# Directions:
Please reproduce the listing below exactly as it appears, line for line.

# Data in this exercise:

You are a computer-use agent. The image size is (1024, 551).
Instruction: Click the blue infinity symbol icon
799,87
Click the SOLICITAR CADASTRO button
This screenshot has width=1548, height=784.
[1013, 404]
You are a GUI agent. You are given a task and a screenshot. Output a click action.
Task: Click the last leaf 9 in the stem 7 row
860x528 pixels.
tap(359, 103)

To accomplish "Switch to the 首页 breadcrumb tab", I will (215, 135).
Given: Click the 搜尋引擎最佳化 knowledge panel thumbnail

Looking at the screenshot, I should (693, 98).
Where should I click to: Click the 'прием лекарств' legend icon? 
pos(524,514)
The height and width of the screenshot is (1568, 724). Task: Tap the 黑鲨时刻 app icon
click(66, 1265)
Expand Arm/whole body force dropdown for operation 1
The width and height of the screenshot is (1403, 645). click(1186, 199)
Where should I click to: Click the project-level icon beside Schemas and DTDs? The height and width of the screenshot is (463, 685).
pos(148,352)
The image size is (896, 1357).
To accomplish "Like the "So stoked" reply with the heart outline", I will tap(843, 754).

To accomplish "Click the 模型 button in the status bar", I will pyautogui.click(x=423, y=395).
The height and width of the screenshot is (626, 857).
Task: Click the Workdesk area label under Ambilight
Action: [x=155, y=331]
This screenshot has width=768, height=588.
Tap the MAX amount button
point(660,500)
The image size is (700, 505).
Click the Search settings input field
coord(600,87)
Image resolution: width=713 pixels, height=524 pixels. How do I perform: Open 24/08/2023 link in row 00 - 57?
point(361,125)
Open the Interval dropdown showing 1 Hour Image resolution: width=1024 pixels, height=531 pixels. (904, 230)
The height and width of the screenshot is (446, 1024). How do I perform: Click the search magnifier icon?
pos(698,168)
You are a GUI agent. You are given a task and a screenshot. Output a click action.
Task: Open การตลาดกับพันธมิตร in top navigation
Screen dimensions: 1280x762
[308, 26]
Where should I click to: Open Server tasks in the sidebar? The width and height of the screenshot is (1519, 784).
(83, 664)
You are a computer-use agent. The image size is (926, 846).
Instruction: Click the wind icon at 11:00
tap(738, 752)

# Written response:
You are a computer-use agent. The image size is (1024, 551).
Instruction: Click the blue infinity symbol icon
799,87
Click the SOLICITAR CADASTRO button
This screenshot has width=1548, height=784.
[1013, 404]
You are a GUI agent. You are given a task and a screenshot. Output a click action.
Task: Click the last leaf 9 in the stem 7 row
860x528 pixels.
tap(359, 103)

To accomplish "Switch to the 首页 breadcrumb tab", I will (215, 135).
Given: Click the 搜尋引擎最佳化 knowledge panel thumbnail

Looking at the screenshot, I should (693, 98).
Where should I click to: Click the 'прием лекарств' legend icon? 
pos(524,514)
The height and width of the screenshot is (1568, 724). Task: Tap the 黑鲨时刻 app icon
click(66, 1265)
Expand Arm/whole body force dropdown for operation 1
The width and height of the screenshot is (1403, 645). click(1186, 199)
Where should I click to: Click the project-level icon beside Schemas and DTDs? The height and width of the screenshot is (463, 685).
pos(148,352)
The image size is (896, 1357).
To accomplish "Like the "So stoked" reply with the heart outline", I will tap(843, 754).

To accomplish "Click the 模型 button in the status bar", I will pyautogui.click(x=423, y=395).
The height and width of the screenshot is (626, 857).
Task: Click the Workdesk area label under Ambilight
Action: [x=155, y=331]
This screenshot has width=768, height=588.
Tap the MAX amount button
point(660,500)
The image size is (700, 505).
Click the Search settings input field
coord(600,87)
Image resolution: width=713 pixels, height=524 pixels. How do I perform: Open 24/08/2023 link in row 00 - 57?
point(361,125)
Open the Interval dropdown showing 1 Hour Image resolution: width=1024 pixels, height=531 pixels. (904, 230)
The height and width of the screenshot is (446, 1024). How do I perform: Click the search magnifier icon?
pos(698,168)
You are a GUI agent. You are given a task and a screenshot. Output a click action.
Task: Open การตลาดกับพันธมิตร in top navigation
Screen dimensions: 1280x762
[308, 26]
Where should I click to: Open Server tasks in the sidebar? The width and height of the screenshot is (1519, 784).
(83, 664)
You are a computer-use agent. The image size is (926, 846).
Instruction: Click the wind icon at 11:00
tap(738, 752)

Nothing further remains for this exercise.